Prescription for dwindling deposits
Northwestern Financial Review, May 1-May 14, 2005 by Regan, Shawn
Will health savings accounts become the next great source of core deposits?
Health Savings Accounts will not be the next big thing. HSAs are the now big thing.
The new tax-advantaged accounts are already bringing millions of dollars in deposits to community banks and the flow of funds is just beginning. HSAs are a great community bank product, say a growing chorus made up of bankers already in the business, the American Bankers Association, the U.S. Treasury Department and lawyers consulting with financial institutions.
Created as part of the Medicare Modernization Act, HSAs became available in January 2004. They are coupled with High Deductible Health Plans (HDHPs), and - unlike Medical Savings Accounts - almost everybody can qualify for them.
The demand for HDHPs and their HSAs is driven by individuals who lack health insurance, by small businesses that cannot afford to offer their employees more comprehensive health benefits, and by companies seeking to slow the growth of their health care costs.
Also, HSAs are tax-advantaged like no other instrument, given their taxfree-times-three structure: Contributions to the HSA are not taxed, nor are the earnings, nor are withdrawals if they are spent to pay qualified medical expenses. What's not to like?
To date, hundreds of thousands of people have fallen in love with HSAs: At the end of 2004, there were some 560,000 accounts, with deposits totaling about $840 million. Projections are that in five years the accounts will number 8.2 million with $50 billion in assets.
"Consumer-driven health insurance is picking up steam rapidly," said Kirk Hoewisch, president of HSA Bank in Sheboygan, Wis. "When open enrollment [for company health care benefits] comes up at the end of this year, every insurer will be prepared to educate employees who are choosing among health plans.
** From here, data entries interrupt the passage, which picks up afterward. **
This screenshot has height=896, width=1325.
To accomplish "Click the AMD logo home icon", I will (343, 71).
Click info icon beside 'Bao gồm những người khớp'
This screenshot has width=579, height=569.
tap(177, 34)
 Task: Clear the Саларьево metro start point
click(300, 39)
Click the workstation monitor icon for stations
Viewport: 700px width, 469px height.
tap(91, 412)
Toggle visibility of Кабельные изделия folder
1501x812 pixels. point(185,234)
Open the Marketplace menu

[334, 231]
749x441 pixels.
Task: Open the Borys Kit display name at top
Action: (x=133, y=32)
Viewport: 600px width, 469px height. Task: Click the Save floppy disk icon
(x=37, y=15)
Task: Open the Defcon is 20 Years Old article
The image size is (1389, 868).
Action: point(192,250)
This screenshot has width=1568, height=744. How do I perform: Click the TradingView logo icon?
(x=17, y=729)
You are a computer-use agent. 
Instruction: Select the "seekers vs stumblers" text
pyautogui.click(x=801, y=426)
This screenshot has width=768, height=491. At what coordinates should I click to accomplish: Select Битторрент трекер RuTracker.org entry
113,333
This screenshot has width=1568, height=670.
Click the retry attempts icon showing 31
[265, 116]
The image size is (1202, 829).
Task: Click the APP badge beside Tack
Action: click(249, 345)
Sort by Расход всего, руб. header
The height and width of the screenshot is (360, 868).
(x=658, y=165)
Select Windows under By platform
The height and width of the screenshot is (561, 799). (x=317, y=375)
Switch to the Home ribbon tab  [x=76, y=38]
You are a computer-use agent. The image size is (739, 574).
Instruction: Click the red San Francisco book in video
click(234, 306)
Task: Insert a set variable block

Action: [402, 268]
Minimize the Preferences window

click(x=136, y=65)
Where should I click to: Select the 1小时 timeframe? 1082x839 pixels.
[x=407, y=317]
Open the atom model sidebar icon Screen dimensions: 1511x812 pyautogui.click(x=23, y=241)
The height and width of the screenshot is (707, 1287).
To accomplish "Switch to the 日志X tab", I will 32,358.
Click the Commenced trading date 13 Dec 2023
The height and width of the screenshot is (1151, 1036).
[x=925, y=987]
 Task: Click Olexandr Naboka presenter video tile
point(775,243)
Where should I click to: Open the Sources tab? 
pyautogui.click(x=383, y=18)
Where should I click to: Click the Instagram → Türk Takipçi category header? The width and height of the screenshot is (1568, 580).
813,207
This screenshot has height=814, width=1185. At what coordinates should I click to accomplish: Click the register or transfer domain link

January 2006 is going to be huge for HSAs."
With 106,000 HSAs currently holding $171 million, HSA Bank was the State Bank of Howards Grove, Wis., prior to February 28. State Bank of Howards Grove was purchased by Webster Financial Corp. of Waterbury, Conn., for $26 million. The $17 billion holding company changed the name to HSA Bank and divested the non-HSA assets to Exchange National Bank of Fond du Lac, Wis., in a deal that closed April 15.
When the sale to Webster was announced last September, Bradley Yocum, then president and CEO of State Bank of Howards Grove, explained that the consumer-driven health care business, which the bank has been in for five years, had grown too big. "We'd taken it as far as our capital would allow," he told the Milwaukee Journal-Sentinal.
Mark Baran, counsel in the financial institutions group at Powell Goldstein LLP, a Washington, B.C. law firm, agrees that HSAs are ripe. "The growth has been phenomenal. They've created some powerful tax incentives to promote HSAs. It's going to be big."
Banks should be able to share in this market by serving as the custodial trustees of HSAs, thereby improving customer relationships while increasing deposits and fee income. But banks did not rush into the arms of the HSA market last year.
"There are not a lot of early adopters among banks," Baran said. "Local insurance agents are selling HDHPs to small businesses and turning to their community bank and saying, 'These people need a place to park their money.' And the banks are saying, 'We don't know enough about HSAs.'"
The banks' hesitation is understandable. Account holders are required to have an HDHP, and "health care is not something banks think about in much detail," Baran said. "So they want to see the rules and know what kind of exposure they have before they invest in the program. Well, HSAs don't create any additional liability beyond the exposure that comes with the management of the account, similar to trustee or custodial services provided with an IRA."
HSA details
Bankers' anxiety may be eased by knowing what HSAs do not entail. According to two officials at the U.S. Department of the Treasury, one a tax counsel and the other a health care policy advisor, banks are not responsible for determining:
* Whether the account holder qualifies;
* Whether the HDHP qualifies;
* Whether the contributions are being made by the holder or the employer; nor
* Whether the withdrawals are spent on qualified medical expenses. Banks are responsible for:
* Determining the tax year for the contributions;
* Reporting the contributions and distributions to the holder and the IRS; and
* Determining if the annual, statutory contribution limit has been exceeded.
"We've stressed over and over again that there is no obligation by the bank to provide information about things that are normally answered on the insurance side," said one Treasury official. "Banks are not the policemen here."
To assist banks in educating their HSA clients about HDHPs, the U.S. Treasury Department has posted a brochure on its web site www.ustreasury.gov/offices/public-affairs/hsa/ - that explains how the insurance part of the program works.